三日目、症候群。 ページ15
「だいぶ体の傷は治ったな。」
「それでも痣は酷い方だ。まだまだ残るだろう。骨まで行ってないのが不幸中の幸いだな。」
だが痣や切り傷程度で済んで良かったと、グルッぺンは静かに微笑む。
確かに、グルッぺンのように買われる人間もこの世にはごまんといる。中にはグルッぺン以上にひどい仕打ちを受ける奴だっているだろう。
何かの行為を要求されても、彼らのような立場には拒否権は無い。それが世の規則であった。

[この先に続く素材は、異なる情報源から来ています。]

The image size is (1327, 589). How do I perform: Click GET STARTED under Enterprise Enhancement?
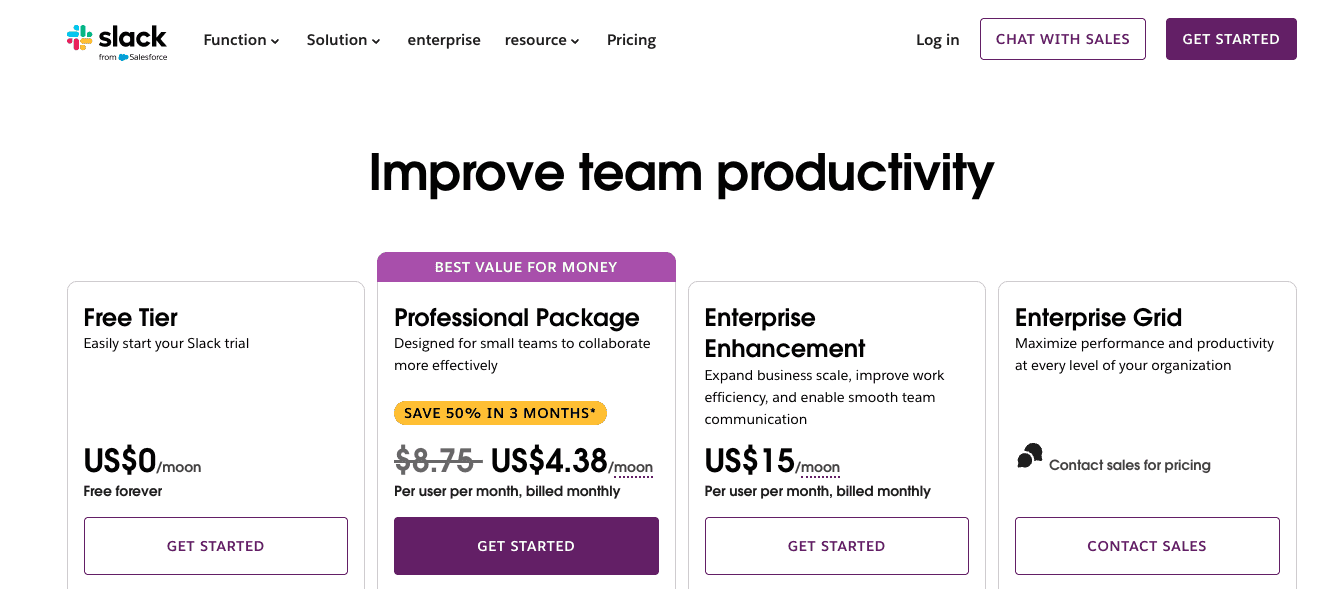tap(836, 546)
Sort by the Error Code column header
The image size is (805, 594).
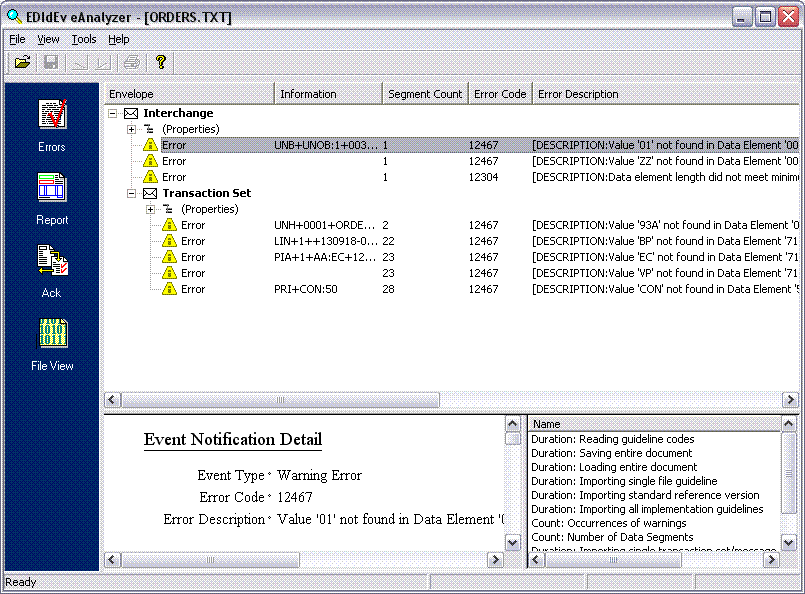[x=500, y=94]
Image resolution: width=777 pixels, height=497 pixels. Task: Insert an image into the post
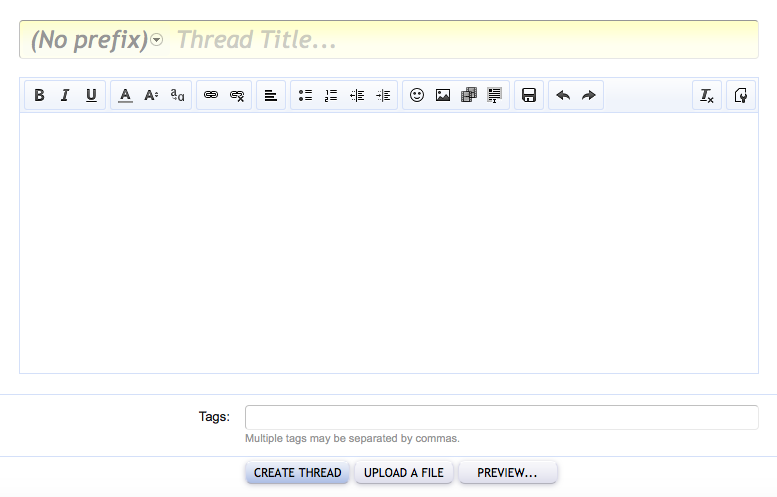tap(443, 96)
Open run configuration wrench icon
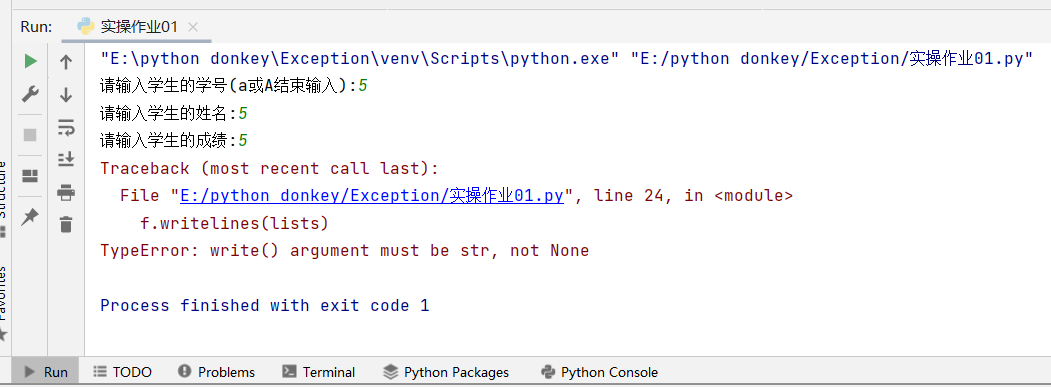 [x=30, y=93]
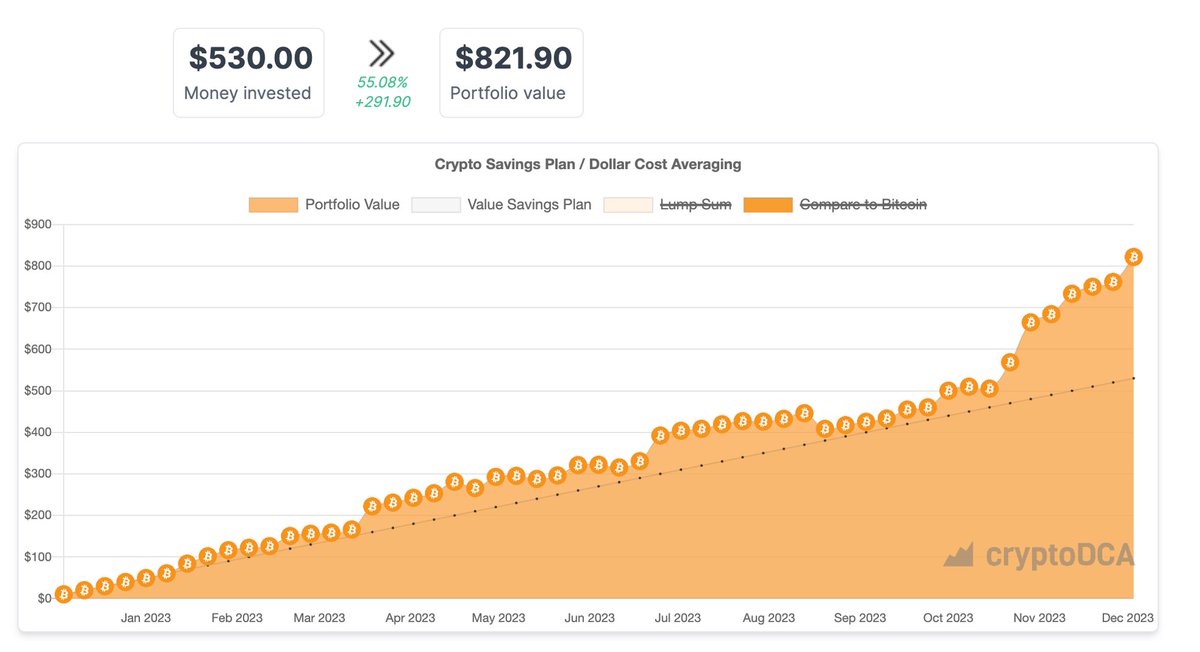
Task: Click the Bitcoin marker above October 2023
Action: (947, 391)
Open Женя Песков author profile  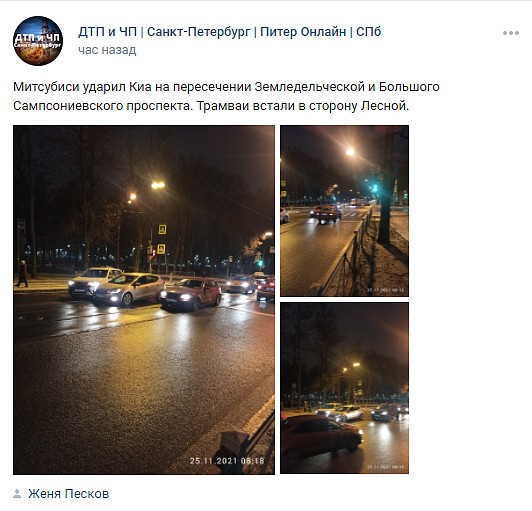[x=69, y=494]
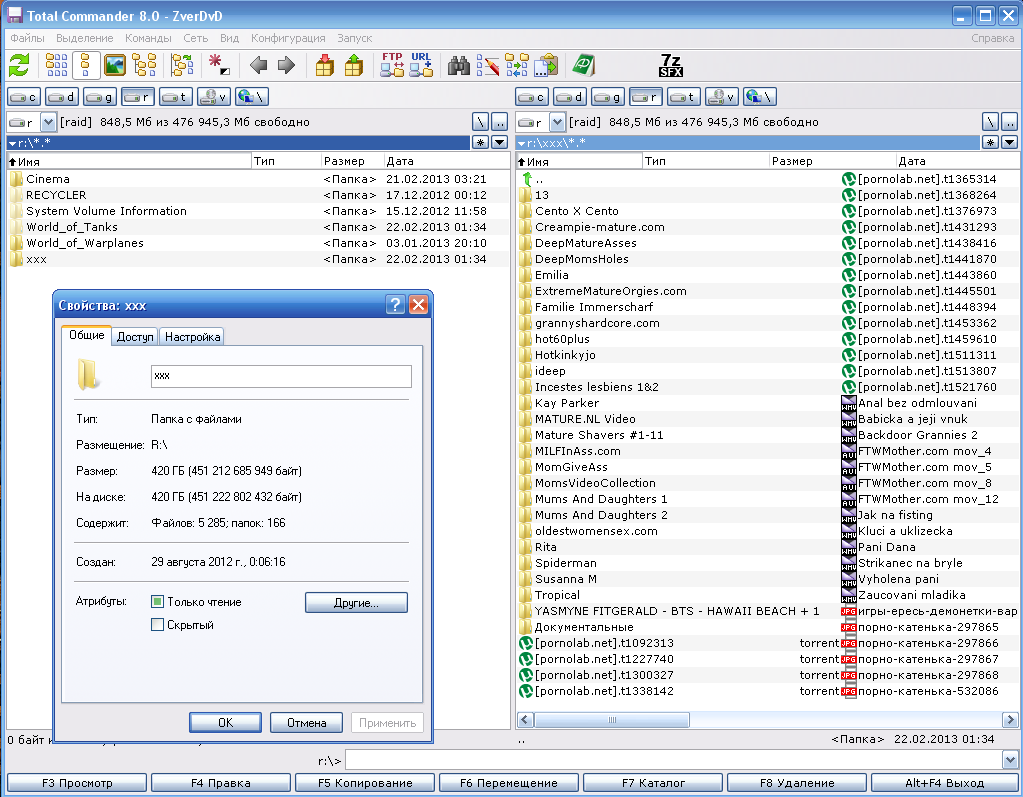Select drive d button in left panel
The height and width of the screenshot is (797, 1023).
click(x=62, y=96)
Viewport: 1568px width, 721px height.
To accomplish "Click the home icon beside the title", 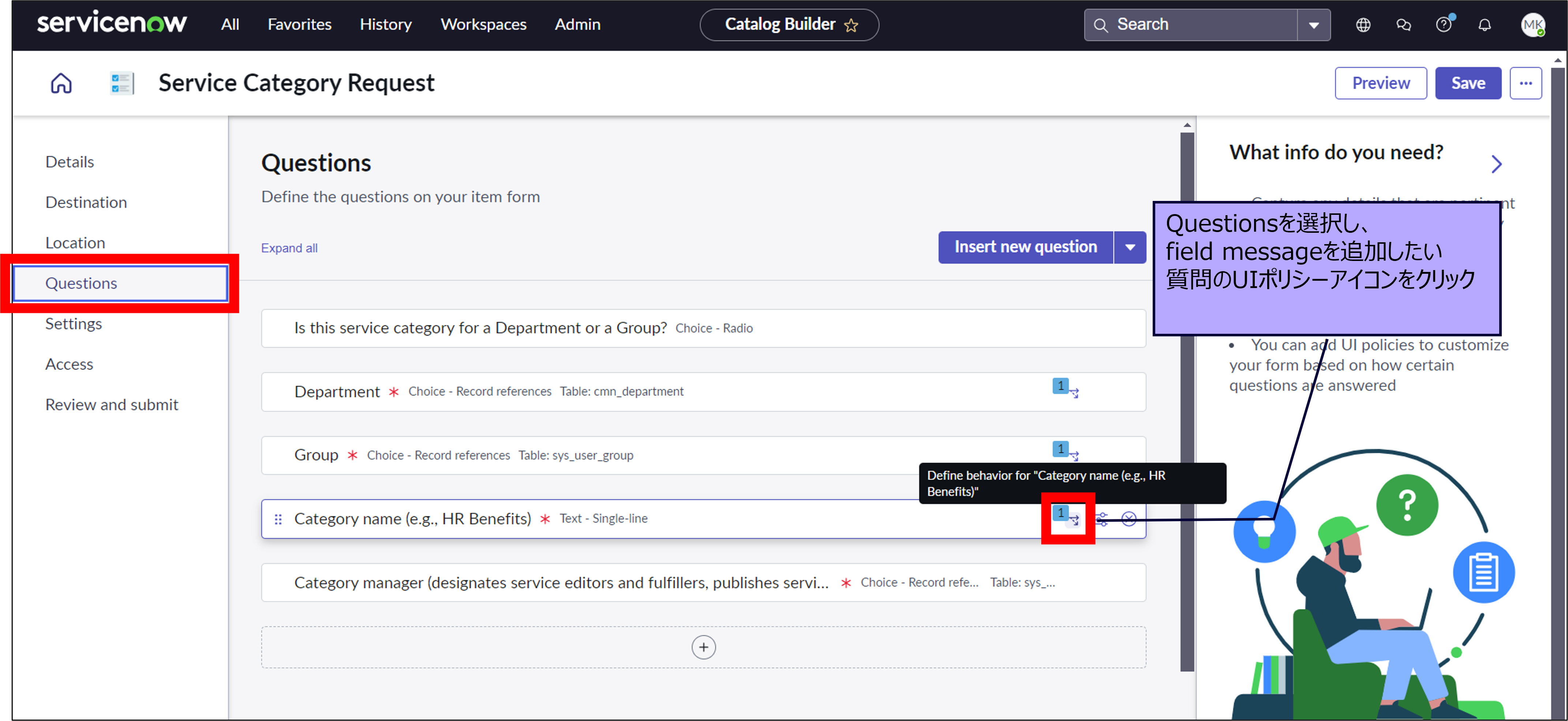I will pyautogui.click(x=61, y=83).
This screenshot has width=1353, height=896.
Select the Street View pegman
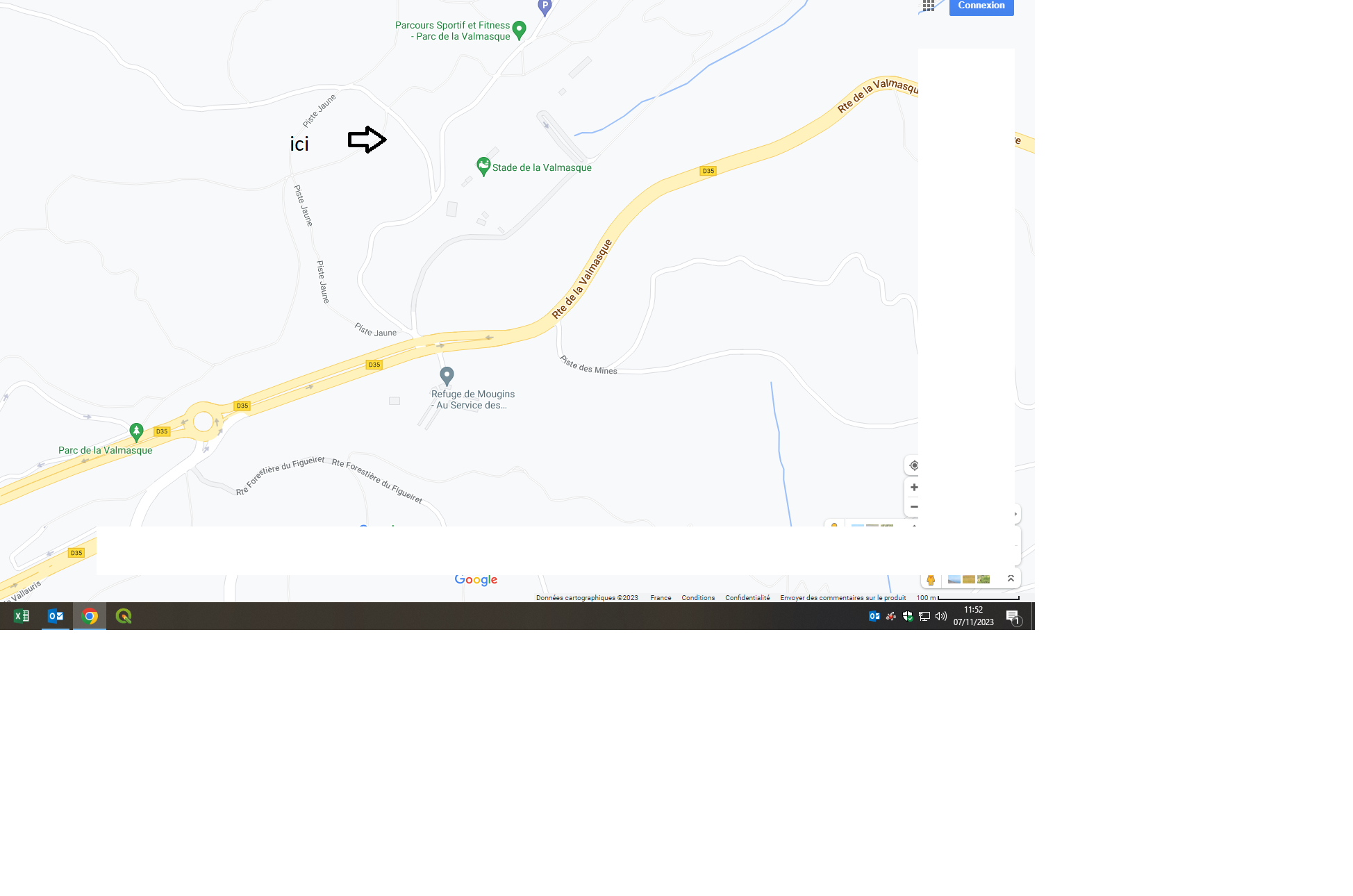[x=931, y=579]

盗み、雑用、或いは体を繋げることまで。彼ら家畜は、言うことを聞かないと生きていけない。
奥歯を噛み締める。
「…お前も、経験したことが?」
包帯を巻く手を止める。青と猩の双眸がこちらを見ている。
いや、と返事をしAは包帯へと目を落とす。
「家畜になったことは無い。」
Aが軽く傷口を押すと分かりやすくグルッぺンは痛がるので、
「少なくとも、お前よりは酷かったろうな。」
包帯を結び、治療は終わり。
「昨日のケーキがまだ余ってたはずだが…食べるか?」
「いいのか!?」
相変わらずがめつい。いいぞとAが返事をすると、グルッぺンはたったっと駆けて行った。
「今日は少しばかり出かけてくるよ。」
食堂でもっきゅもっきゅと美味しそうにケーキを食べているグルッぺンにAはそう言う。どこへと首を傾げるので、他国とAが答える。
「…それは、W国?」
「いや、別だ。仕事上の関係でいかねばならんでな。昼までには帰って来れると思う。腹が減ったら自由にパンを焼いてくれ。」
Aはローブの紐を結び直す。ふと、グルッぺンの顔を見ると、なんだか眉を下げていて。
「…直ぐに、帰ってくるように。」
「………。」
嫌に真剣な目をしているので、Aは嘆息したあとガシガシと頭を搔いた。
「それはただのストックホルム症候群だ。変な感情移入はやめておけ。お前まで首を絞めることになるぞ。」
「………。」
行ってくると、Aは食堂の扉を閉め出ていった。
ひとり、グルッぺンは食堂の中で振り時計を眺め、
「…そんなものでは、ないのだがな。」
静かに、言葉を漏らした。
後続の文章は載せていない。